● **Activity**:
Only one stretch of the data below is needed: the line with "The height and" through the last line. Output it exactly and drop the pictures.

(Collected data)
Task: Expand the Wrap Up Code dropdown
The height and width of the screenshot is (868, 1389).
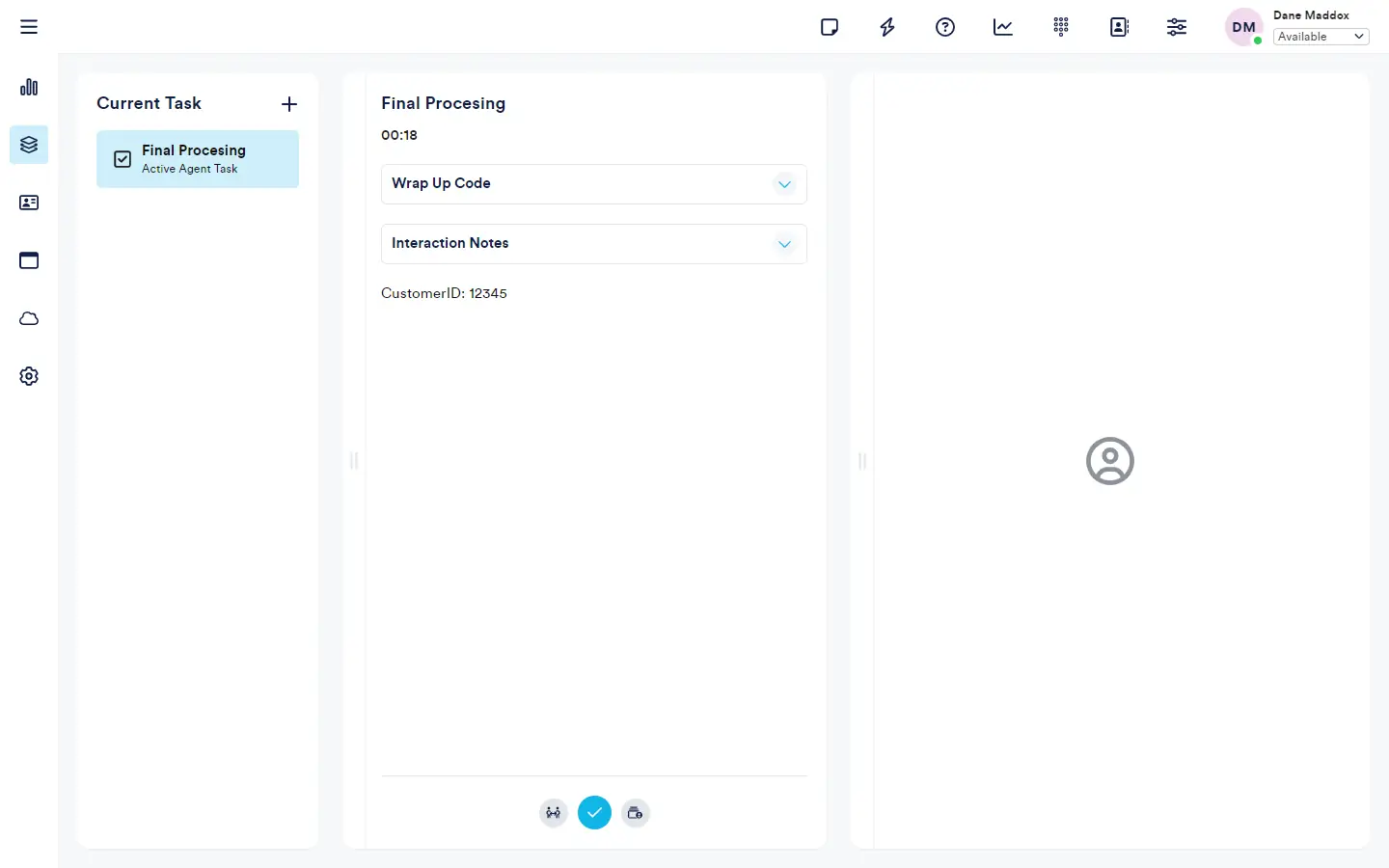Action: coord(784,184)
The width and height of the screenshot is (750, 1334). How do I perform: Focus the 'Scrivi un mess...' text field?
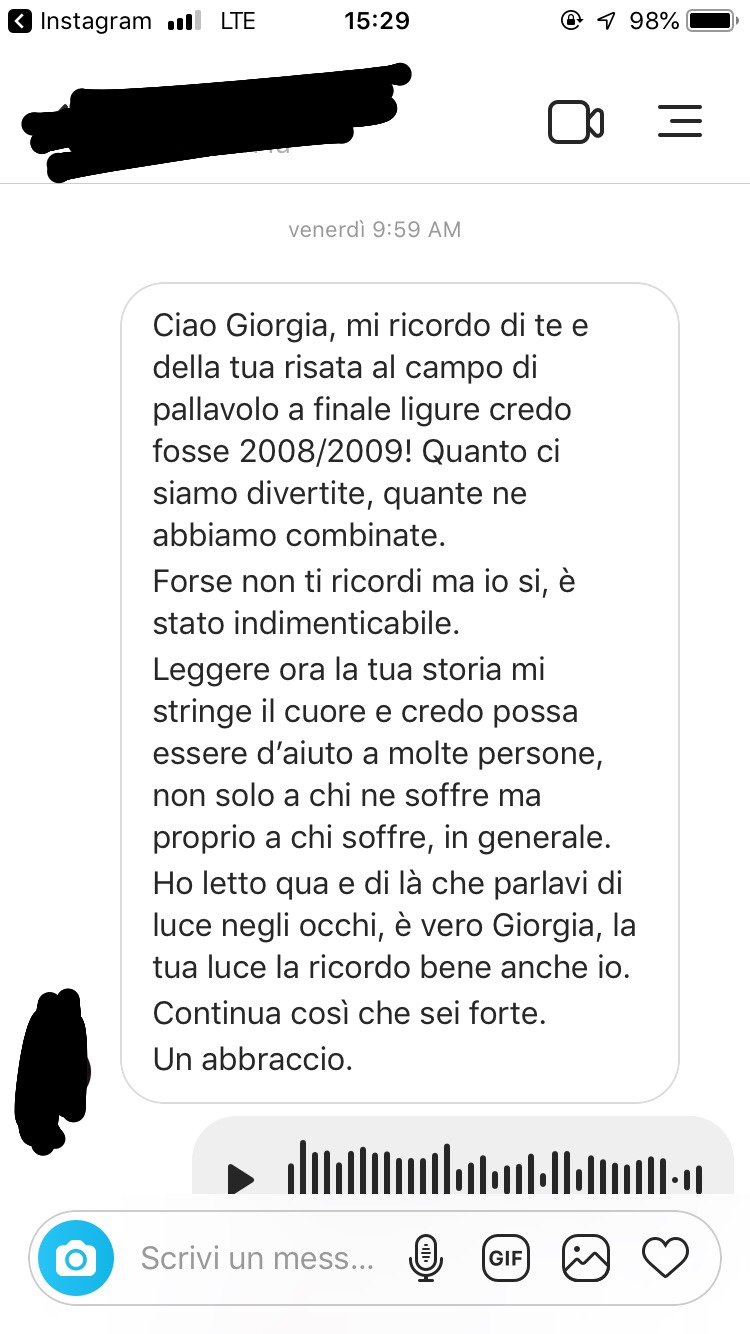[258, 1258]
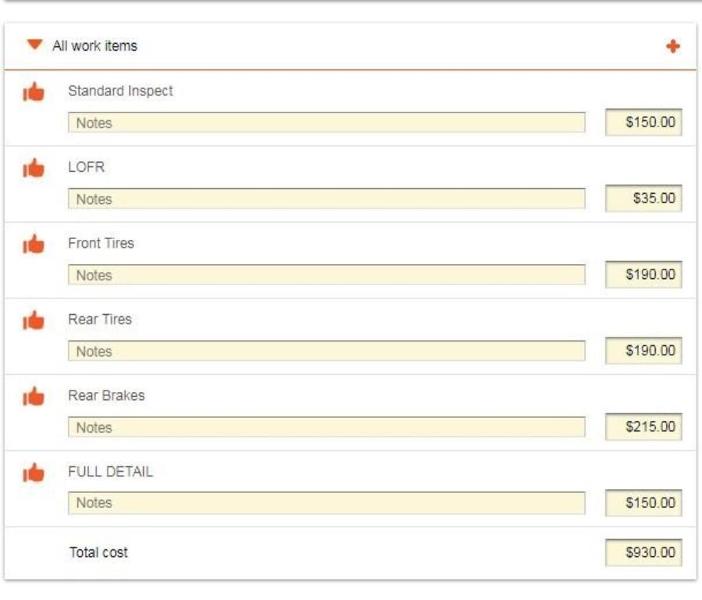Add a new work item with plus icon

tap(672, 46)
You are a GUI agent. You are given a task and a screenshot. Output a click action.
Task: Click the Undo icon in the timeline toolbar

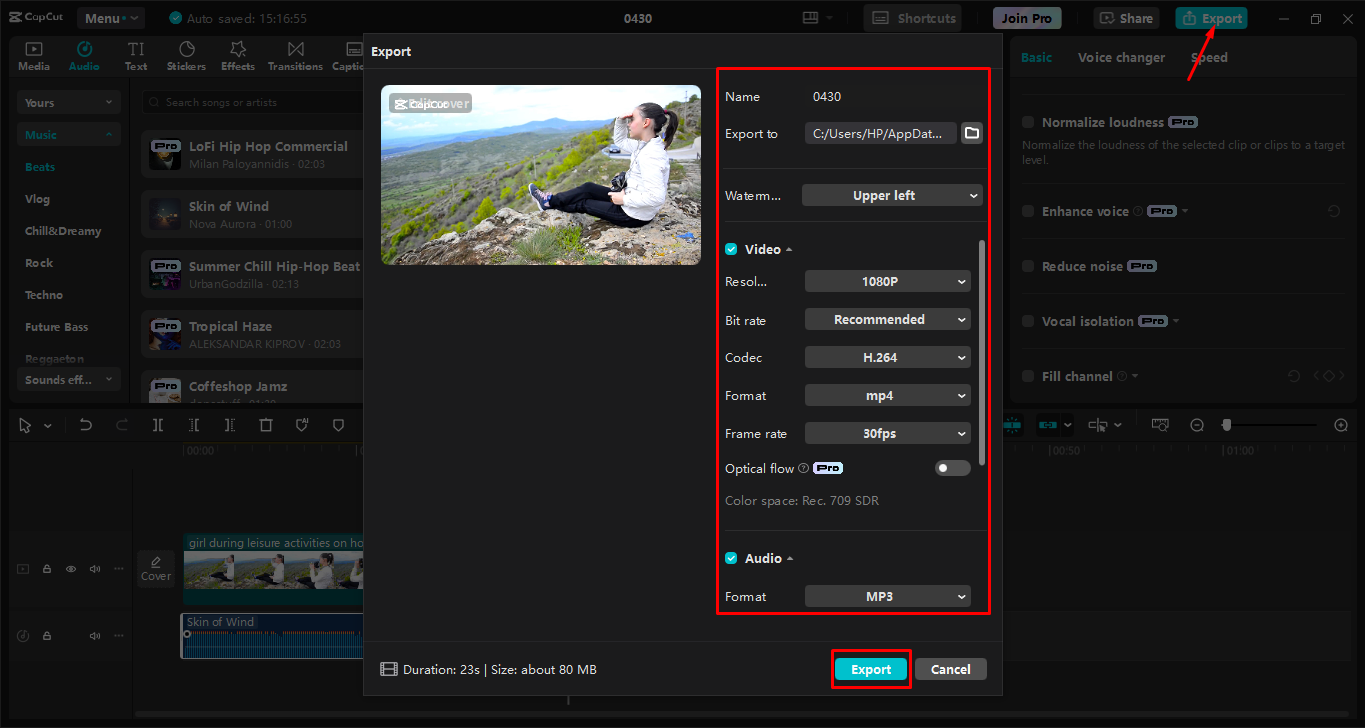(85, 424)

● **Task solution**:
The height and width of the screenshot is (868, 1389).
Action: coord(784,184)
The width and height of the screenshot is (750, 1334). How do I perform: Focus the 'Scrivi un mess...' text field?
[258, 1258]
Add a new work item with plus icon

tap(672, 46)
You are a GUI agent. You are given a task and a screenshot. Output a click action.
Task: Click the Undo icon in the timeline toolbar

(85, 424)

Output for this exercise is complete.